Mapping ids (Concepticon, WOLD, NELex)

Discussion about the Panlexia project
tok a tema of de panlexia projet
pandunia-guru
Posts: 62
Joined: 2024-09-28 09:28

Mapping ids (Concepticon, WOLD, NELex)

Post by pandunia-guru »

Panlexia uses Concepticon as the initial source for concept definitions. It provides almost 4000 definitions with for a variety of concepts and each concept belongs to a semantic field and has a unique id gloss and number. We build initial Panlexia ids based on Concepticon data.Panlexia id's form, which is Terminology:term.word-class, can be built from Concepticon by mapping semantic field to terminology, id gloss to term and ontological category to word-class. This is only an initial id that goes through manual quality control and adaptation before the id is final.

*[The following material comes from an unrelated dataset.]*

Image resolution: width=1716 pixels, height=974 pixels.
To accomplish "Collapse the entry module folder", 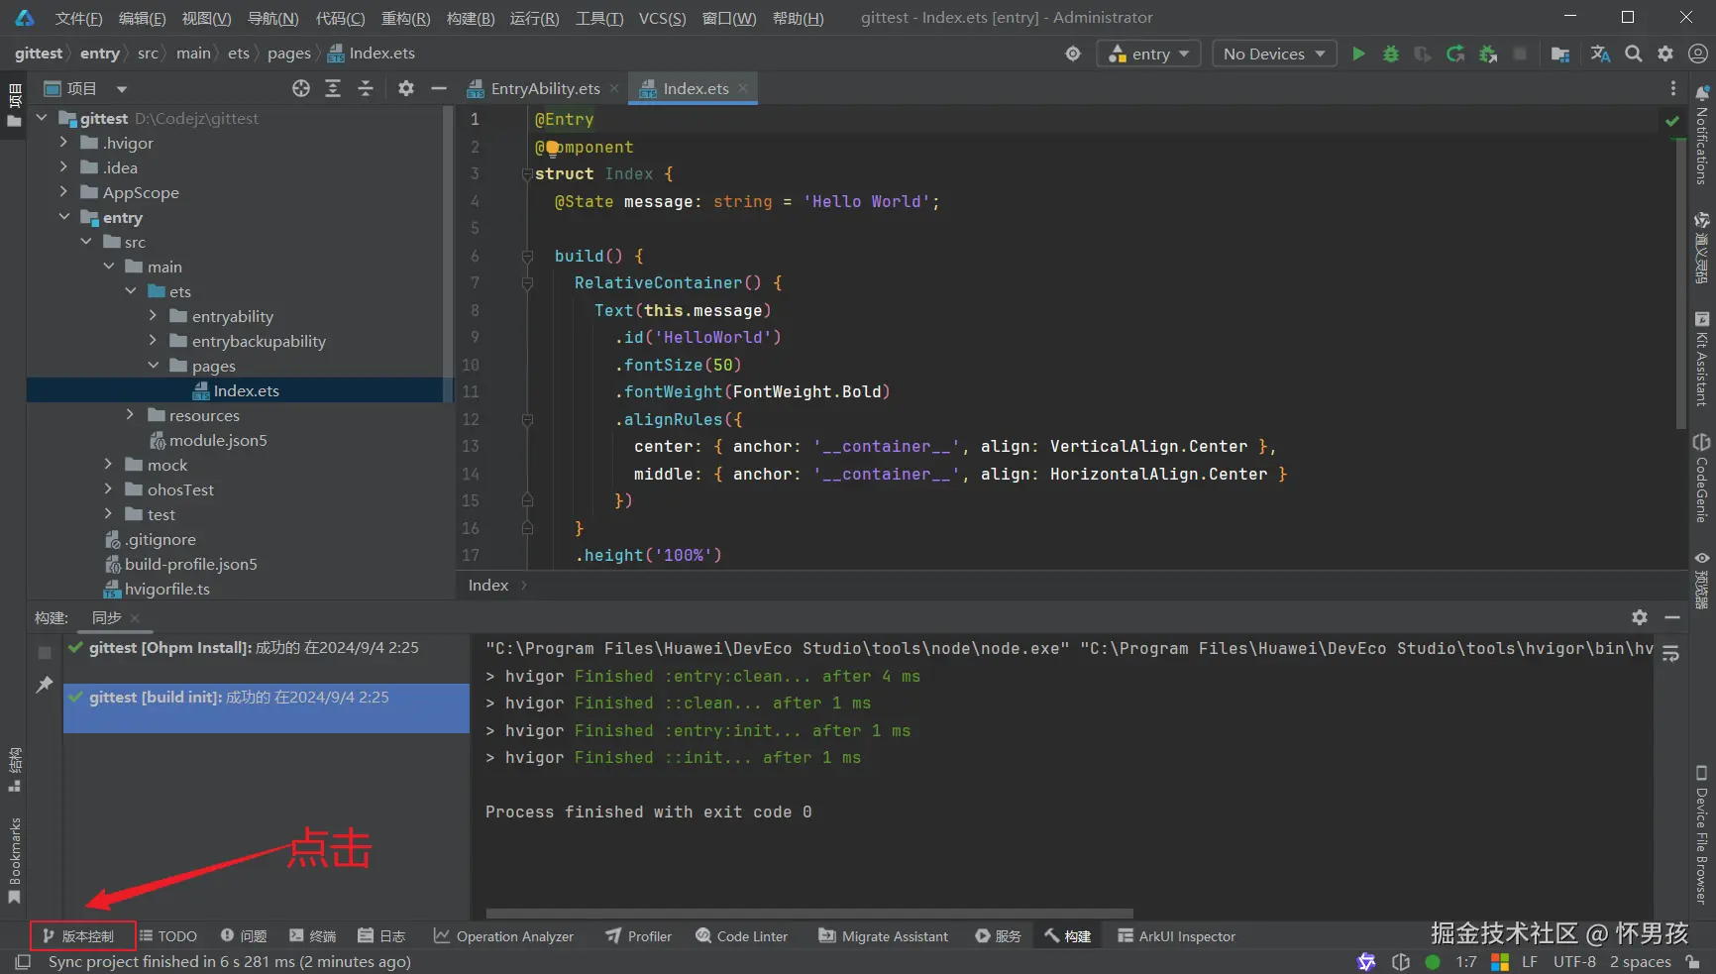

I wrote a program src/map_ids.py. It maps WOLD ids to Panlexia ids via Concepticon. It uses "CONCEPTICON_ID" and "WOLD_ID" columns in Haspelmath-2009-1460.tsv file for this purpose. It maps also NorthEuraLex ids to Panlexia via Concepticon. It uses "CONCEPTICON_ID" and "NELEX_ID" columns in Dellert-2017-1016.tsv (which is updated version of northeuralex-0.9-concept-data.tsv) for this purpose.

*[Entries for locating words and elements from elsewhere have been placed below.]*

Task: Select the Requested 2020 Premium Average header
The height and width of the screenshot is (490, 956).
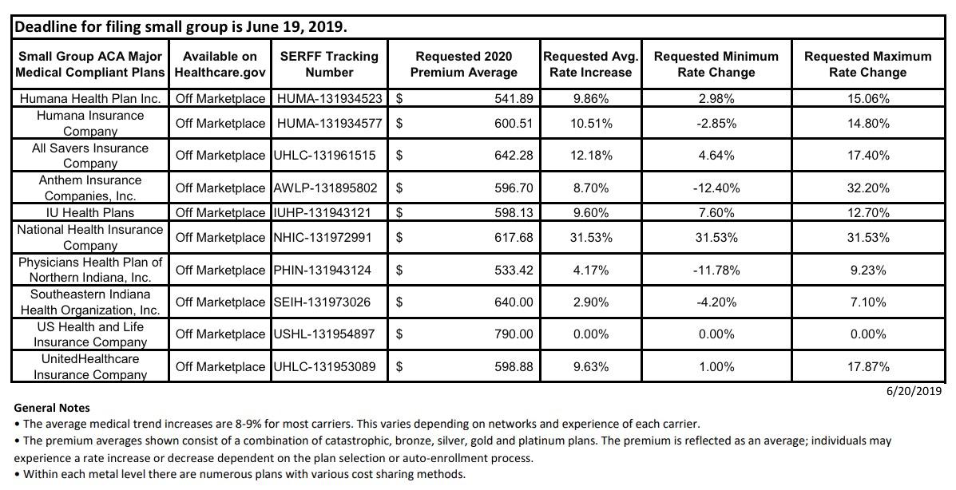Action: tap(463, 64)
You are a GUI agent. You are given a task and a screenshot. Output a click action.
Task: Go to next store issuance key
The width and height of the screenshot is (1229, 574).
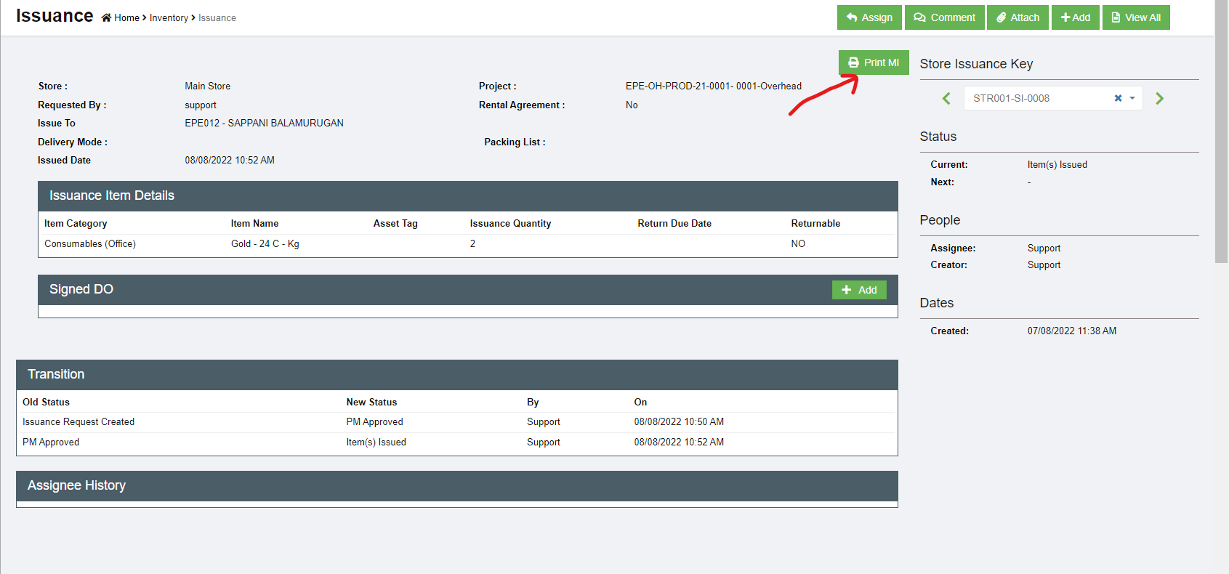tap(1159, 98)

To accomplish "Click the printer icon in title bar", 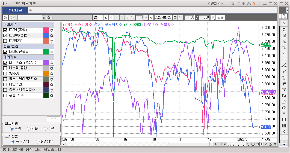I will pos(249,4).
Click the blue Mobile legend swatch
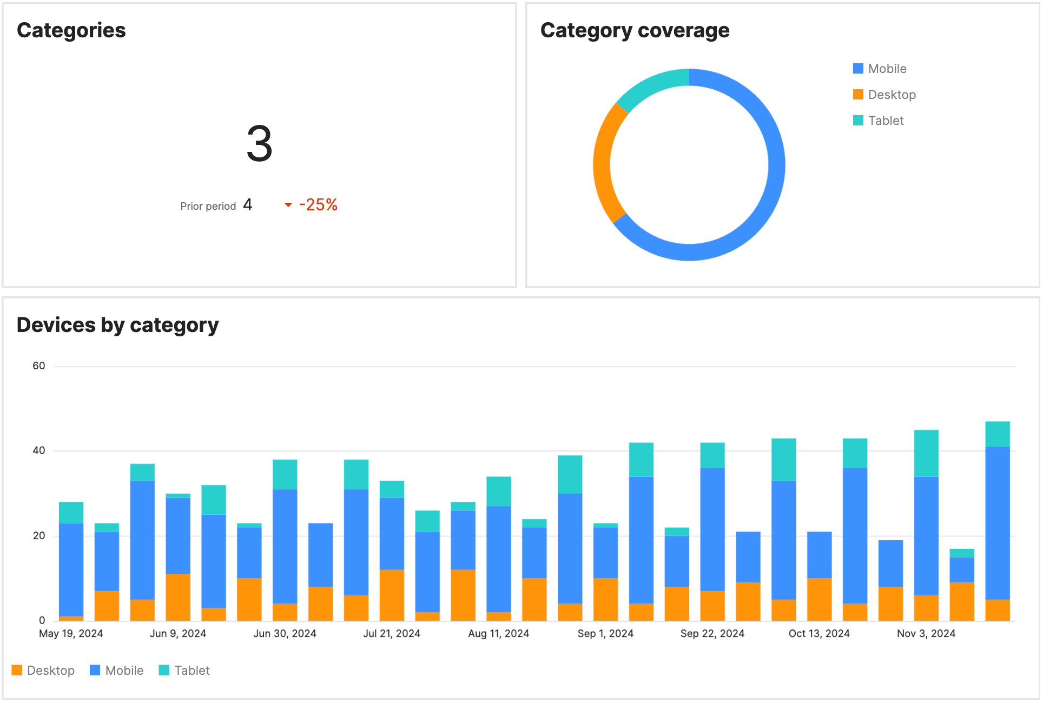Image resolution: width=1043 pixels, height=704 pixels. point(858,68)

I didn't upload the resulting mapping files yet. I will do it after I have completed checking and adapting Panlexia ids. Then we can start mining word lists from WOLD and NorthEuraLex to our database.
Last edited by pandunia-guru on 2024-10-08 10:27, edited 1 time in total.
seweli
Posts: 50
Joined: 2024-09-29 20:49

Re: Mapping ids (Concepticon, WOLD, NELex)

Post by seweli »

That's a great news.

I will try to understand the steps.

First, we have https://github.com/concepticon/concepti ... pticon.tsv

concepticon.tsv
  • ID (it's an incremental integer)
  • GLOSS (it's the SET, an uppercase English word)
  • SEMANTICFIELD (it looks a lot like the one of WOLD but it's not exactly the same)
  • DEFINITION (every row has a clear definition. It's gold)
  • ONTOLOGICAL_CATEGORY (more or less noun, verb...)
  • REPLACEMENT_ID (to correct an error. Be careful to remove the incorrect rows)
So ID from row that are designed in column REPLACEMENT shouldn't be taken into account.
seweli
Posts: 50
Joined: 2024-09-29 20:49

Re: Mapping ids (Concepticon, WOLD, NELex)

Post by seweli »

Then we have
https://github.com/concepticon/concepti ... 9-1460.tsv

Haspelmath-2009-1460.tsv
(It's WOLD!!!!!!!!!!!!!!!!!!!!!!!!!!!!!!!!)

ID
CONCEPTICON_ID
CONCEPTICON_GLOSS
NUMBER
ENGLISH
WOLD_ID
URL IDS_ID
DESCRIPTION
CONTEXT
PART_OF_SPEECH
SEMANTIC_FIELD
AGE_SCORE
BORROWING_SCORE
SIMPLICITY_SCORE
REPRESENTATION
RANK

The column CONTEXT is nice, and it should be use in a file English-context.

But the column DESCRIPTION is often missing and rarely better than the CONCEPTICON one. Let's forgive it without regrets.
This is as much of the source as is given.